SDGs達成の1番目のポイントとしてクラーク総裁が挙げたのが資金だ。「お金が全てではない。だがあれば助かる」。クラーク総裁によると、2030年までに全ての途上国でSDGsを達成するには年間3兆3000億~4兆5000億ドル(390兆~530兆円)の投資が必要。だが実際に動員される資金はその数百分の1の135億ドル(約1兆6000億円)にとどまっている。クラーク総裁は「各国政府だけが資金を拠出するのではなく、民間部門や慈善活動などあらゆる方面から資金を出してもらうことが欠かせない」と語る。
2番目のポイントは包括性だ。クラーク総裁は、発展から誰も取り残すことのない「包括的な社会づくり」の大切さを繰り返し強調した。 誰かが発展に取り残されていては、持続可能な開発とはいえないからだ。
ところが現実は多くの人たちが発展の恩恵から除外されている。その一例が女性や若者だ。「女性の地位は高まってきたとの声もある。だがいまの速度で進んでも、男女が平等な社会になるにはあと170年かかるといわれる」とクラーク総裁は厳しい現状を語る。

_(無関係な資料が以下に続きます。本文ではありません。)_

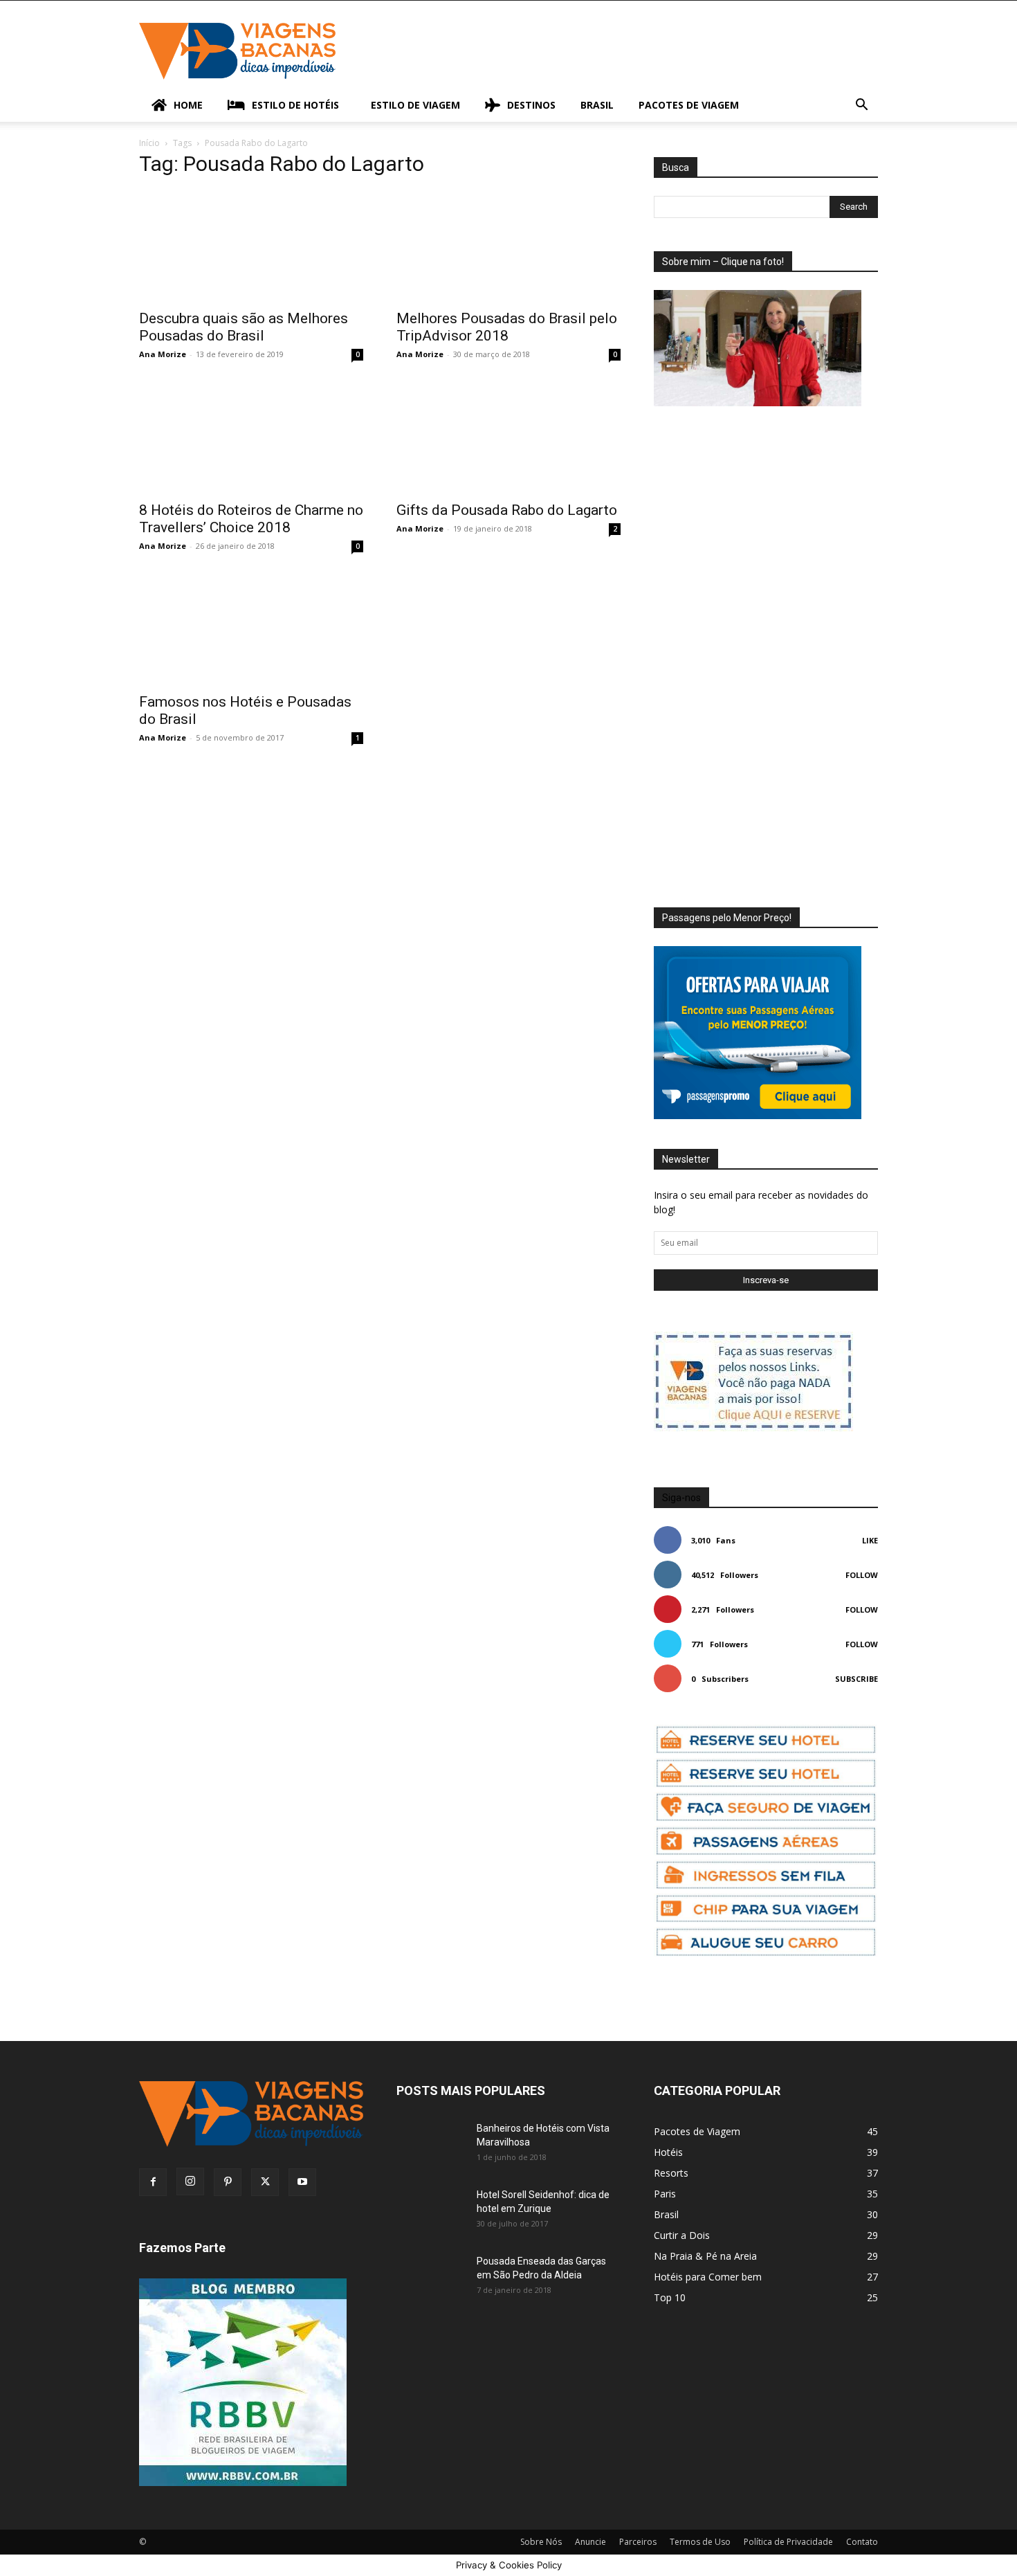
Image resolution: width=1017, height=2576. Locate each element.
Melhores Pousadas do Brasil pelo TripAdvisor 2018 (506, 327)
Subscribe (856, 1679)
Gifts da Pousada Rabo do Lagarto (506, 510)
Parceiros (638, 2542)
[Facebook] (153, 2182)
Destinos (531, 104)
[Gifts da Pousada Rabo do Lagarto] (508, 437)
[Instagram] (190, 2181)
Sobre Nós (541, 2542)
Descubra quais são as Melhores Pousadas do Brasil (243, 327)
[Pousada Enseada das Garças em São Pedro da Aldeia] (431, 2278)
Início (149, 143)
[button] (861, 106)
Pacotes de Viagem (689, 104)
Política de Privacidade (788, 2542)
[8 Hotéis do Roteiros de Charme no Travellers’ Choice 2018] (251, 437)
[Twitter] (265, 2182)
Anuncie (590, 2542)
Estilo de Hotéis (295, 104)
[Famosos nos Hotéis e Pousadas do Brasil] (251, 629)
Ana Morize (162, 354)
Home (188, 104)
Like (870, 1540)
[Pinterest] (227, 2182)
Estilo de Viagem (415, 104)
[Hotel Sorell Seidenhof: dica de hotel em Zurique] (431, 2212)
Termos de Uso (700, 2542)
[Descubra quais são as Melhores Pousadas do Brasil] (251, 245)
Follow (861, 1575)
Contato (862, 2542)
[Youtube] (302, 2182)
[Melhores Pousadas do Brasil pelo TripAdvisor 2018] (508, 245)
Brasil (597, 104)
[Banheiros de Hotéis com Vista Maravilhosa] (431, 2145)
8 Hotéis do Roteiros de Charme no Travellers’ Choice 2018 (251, 519)
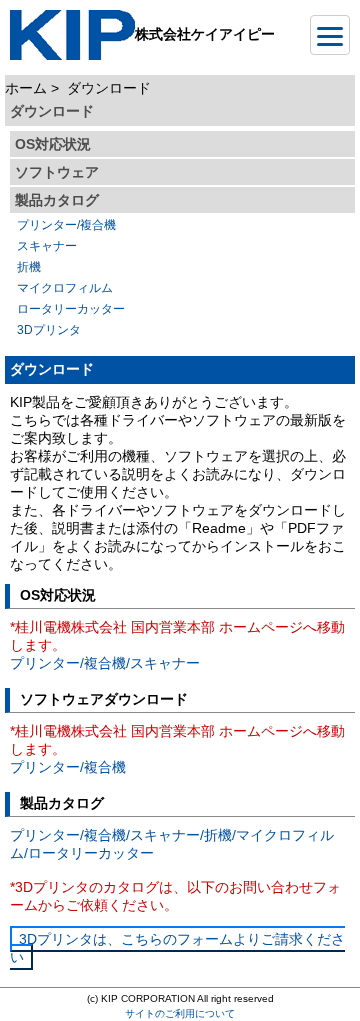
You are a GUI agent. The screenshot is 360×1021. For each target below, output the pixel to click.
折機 (29, 267)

世界人口の3人に1人を占める30歳以下の若者を開発に取り込むことも必要不可欠。「社会で活躍できる機会を若者に与えられよう、世界はもっと投資すべきだ」と総裁は主張する。
3番目のポイントは気候変動対策。「気候変動は、貧困で苦しむ人をさらなる貧困に追い込む」(クラーク総裁)からだ。
2020年以降の地球温暖化対策「パリ協定」が2016年11月4日に発効したことについてクラーク総裁は「内容が不十分だ。地球の温度は、産業革命以前と比べて最悪3.5度上昇するとの観測がある。2度の気温上昇で地球にハルマゲドン(世界の終焉)が訪れるといわれる」と危機感を抱く。国連が推奨するグリーンジョブ(環境負荷を減らし、しかも事業として採算がとれる雇用)をはじめ、環境に優しい経済活動をよりいっそう推進していく必要性があると述べた。
クラーク総裁は最後に「格差や気候変動など、私たちの前には問題が山積み。だがSDGsという優秀な目標がある。実行に移すのみだ」と述べ、講演を締めくくった。
クラーク総裁は2009年、女性として初めてUNDPの総裁に就任した。1999~2008年はニュージーランドの首相を務めた。フォーブスの「世界で最もパワフルな女性100人」にも選ばれている。